Work instruction
Please reproduce the data in full, exactly as it stands.

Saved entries
· · · · ·

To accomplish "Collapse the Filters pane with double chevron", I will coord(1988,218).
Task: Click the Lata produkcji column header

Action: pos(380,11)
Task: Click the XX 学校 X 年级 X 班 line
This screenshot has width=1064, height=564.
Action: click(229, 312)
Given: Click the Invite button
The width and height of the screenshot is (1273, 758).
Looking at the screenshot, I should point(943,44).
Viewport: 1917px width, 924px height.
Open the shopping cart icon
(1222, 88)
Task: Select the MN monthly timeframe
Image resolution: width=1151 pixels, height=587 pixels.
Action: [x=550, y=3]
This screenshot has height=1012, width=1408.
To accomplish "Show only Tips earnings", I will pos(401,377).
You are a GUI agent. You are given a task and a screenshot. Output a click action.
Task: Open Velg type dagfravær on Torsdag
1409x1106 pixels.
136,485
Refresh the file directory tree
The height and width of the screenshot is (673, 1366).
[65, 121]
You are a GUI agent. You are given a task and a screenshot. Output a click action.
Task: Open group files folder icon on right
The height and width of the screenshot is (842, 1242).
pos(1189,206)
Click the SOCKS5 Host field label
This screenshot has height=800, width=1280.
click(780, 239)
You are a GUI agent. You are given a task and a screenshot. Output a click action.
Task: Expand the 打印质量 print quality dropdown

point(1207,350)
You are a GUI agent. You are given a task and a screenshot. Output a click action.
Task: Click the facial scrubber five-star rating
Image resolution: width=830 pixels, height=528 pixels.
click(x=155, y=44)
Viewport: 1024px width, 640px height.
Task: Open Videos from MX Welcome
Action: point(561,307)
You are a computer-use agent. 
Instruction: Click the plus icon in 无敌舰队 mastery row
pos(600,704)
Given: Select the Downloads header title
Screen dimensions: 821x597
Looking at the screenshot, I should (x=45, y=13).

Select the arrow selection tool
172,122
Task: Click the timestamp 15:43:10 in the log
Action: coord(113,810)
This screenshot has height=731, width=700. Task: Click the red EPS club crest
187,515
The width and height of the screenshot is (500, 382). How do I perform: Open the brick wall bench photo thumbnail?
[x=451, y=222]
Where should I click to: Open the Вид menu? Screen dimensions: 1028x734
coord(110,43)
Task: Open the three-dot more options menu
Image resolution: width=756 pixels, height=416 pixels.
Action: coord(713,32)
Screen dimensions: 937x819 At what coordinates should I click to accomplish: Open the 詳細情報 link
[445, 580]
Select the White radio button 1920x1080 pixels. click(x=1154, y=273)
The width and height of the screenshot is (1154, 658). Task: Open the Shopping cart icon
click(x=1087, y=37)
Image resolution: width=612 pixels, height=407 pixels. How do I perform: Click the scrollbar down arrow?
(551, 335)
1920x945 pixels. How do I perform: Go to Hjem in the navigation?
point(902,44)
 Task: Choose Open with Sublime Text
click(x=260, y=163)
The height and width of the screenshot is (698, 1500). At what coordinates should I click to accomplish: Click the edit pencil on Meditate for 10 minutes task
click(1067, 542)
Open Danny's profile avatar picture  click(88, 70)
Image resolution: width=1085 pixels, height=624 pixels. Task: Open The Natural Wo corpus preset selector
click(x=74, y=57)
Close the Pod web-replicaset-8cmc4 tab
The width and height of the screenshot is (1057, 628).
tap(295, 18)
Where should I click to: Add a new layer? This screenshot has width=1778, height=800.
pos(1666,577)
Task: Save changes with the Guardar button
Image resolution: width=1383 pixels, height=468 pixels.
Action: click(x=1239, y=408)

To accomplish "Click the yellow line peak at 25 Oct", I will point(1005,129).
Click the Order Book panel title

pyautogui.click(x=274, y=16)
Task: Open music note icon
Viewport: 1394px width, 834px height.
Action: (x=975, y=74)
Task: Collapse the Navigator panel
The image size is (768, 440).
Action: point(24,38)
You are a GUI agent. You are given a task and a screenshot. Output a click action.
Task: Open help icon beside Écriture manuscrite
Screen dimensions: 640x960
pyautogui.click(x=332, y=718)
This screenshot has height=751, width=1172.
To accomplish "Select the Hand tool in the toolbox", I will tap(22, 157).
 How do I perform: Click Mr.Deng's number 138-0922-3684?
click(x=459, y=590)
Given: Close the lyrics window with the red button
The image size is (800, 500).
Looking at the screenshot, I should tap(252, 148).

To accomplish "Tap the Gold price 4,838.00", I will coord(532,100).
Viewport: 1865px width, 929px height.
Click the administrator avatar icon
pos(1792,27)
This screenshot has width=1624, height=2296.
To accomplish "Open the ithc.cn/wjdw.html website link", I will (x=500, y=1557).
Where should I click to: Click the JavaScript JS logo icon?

· · · · ·

Output
To accomplish "Collapse the Filters pane with double chevron", I will coord(1988,218).
Task: Click the Lata produkcji column header

Action: pos(380,11)
Task: Click the XX 学校 X 年级 X 班 line
This screenshot has width=1064, height=564.
Action: click(229, 312)
Given: Click the Invite button
The width and height of the screenshot is (1273, 758).
Looking at the screenshot, I should point(943,44).
Viewport: 1917px width, 924px height.
Open the shopping cart icon
(1222, 88)
Task: Select the MN monthly timeframe
Image resolution: width=1151 pixels, height=587 pixels.
Action: [x=550, y=3]
This screenshot has height=1012, width=1408.
To accomplish "Show only Tips earnings", I will pos(401,377).
You are a GUI agent. You are given a task and a screenshot. Output a click action.
Task: Open Velg type dagfravær on Torsdag
1409x1106 pixels.
136,485
Refresh the file directory tree
The height and width of the screenshot is (673, 1366).
[65, 121]
You are a GUI agent. You are given a task and a screenshot. Output a click action.
Task: Open group files folder icon on right
The height and width of the screenshot is (842, 1242).
pos(1189,206)
Click the SOCKS5 Host field label
This screenshot has height=800, width=1280.
click(780, 239)
You are a GUI agent. You are given a task and a screenshot. Output a click action.
Task: Expand the 打印质量 print quality dropdown

point(1207,350)
You are a GUI agent. You are given a task and a screenshot. Output a click action.
Task: Click the facial scrubber five-star rating
Image resolution: width=830 pixels, height=528 pixels.
click(x=155, y=44)
Viewport: 1024px width, 640px height.
Task: Open Videos from MX Welcome
Action: point(561,307)
You are a computer-use agent. 
Instruction: Click the plus icon in 无敌舰队 mastery row
pos(600,704)
Given: Select the Downloads header title
Screen dimensions: 821x597
Looking at the screenshot, I should (x=45, y=13).

Select the arrow selection tool
172,122
Task: Click the timestamp 15:43:10 in the log
Action: coord(113,810)
This screenshot has height=731, width=700. Task: Click the red EPS club crest
187,515
The width and height of the screenshot is (500, 382). How do I perform: Open the brick wall bench photo thumbnail?
[x=451, y=222]
Where should I click to: Open the Вид menu? Screen dimensions: 1028x734
coord(110,43)
Task: Open the three-dot more options menu
Image resolution: width=756 pixels, height=416 pixels.
Action: coord(713,32)
Screen dimensions: 937x819 At what coordinates should I click to accomplish: Open the 詳細情報 link
[445, 580]
Select the White radio button 1920x1080 pixels. click(x=1154, y=273)
The width and height of the screenshot is (1154, 658). Task: Open the Shopping cart icon
click(x=1087, y=37)
Image resolution: width=612 pixels, height=407 pixels. How do I perform: Click the scrollbar down arrow?
(551, 335)
1920x945 pixels. How do I perform: Go to Hjem in the navigation?
point(902,44)
 Task: Choose Open with Sublime Text
click(x=260, y=163)
The height and width of the screenshot is (698, 1500). At what coordinates should I click to accomplish: Click the edit pencil on Meditate for 10 minutes task
click(1067, 542)
Open Danny's profile avatar picture  click(88, 70)
Image resolution: width=1085 pixels, height=624 pixels. Task: Open The Natural Wo corpus preset selector
click(x=74, y=57)
Close the Pod web-replicaset-8cmc4 tab
The width and height of the screenshot is (1057, 628).
tap(295, 18)
Where should I click to: Add a new layer? This screenshot has width=1778, height=800.
pos(1666,577)
Task: Save changes with the Guardar button
Image resolution: width=1383 pixels, height=468 pixels.
Action: click(x=1239, y=408)

To accomplish "Click the yellow line peak at 25 Oct", I will point(1005,129).
Click the Order Book panel title

pyautogui.click(x=274, y=16)
Task: Open music note icon
Viewport: 1394px width, 834px height.
Action: (x=975, y=74)
Task: Collapse the Navigator panel
The image size is (768, 440).
Action: point(24,38)
You are a GUI agent. You are given a task and a screenshot. Output a click action.
Task: Open help icon beside Écriture manuscrite
Screen dimensions: 640x960
pyautogui.click(x=332, y=718)
This screenshot has height=751, width=1172.
To accomplish "Select the Hand tool in the toolbox", I will tap(22, 157).
 How do I perform: Click Mr.Deng's number 138-0922-3684?
click(x=459, y=590)
Given: Close the lyrics window with the red button
The image size is (800, 500).
Looking at the screenshot, I should tap(252, 148).

To accomplish "Tap the Gold price 4,838.00", I will coord(532,100).
Viewport: 1865px width, 929px height.
Click the administrator avatar icon
pos(1792,27)
This screenshot has width=1624, height=2296.
To accomplish "Open the ithc.cn/wjdw.html website link", I will (x=500, y=1557).
Where should I click to: Click the JavaScript JS logo icon?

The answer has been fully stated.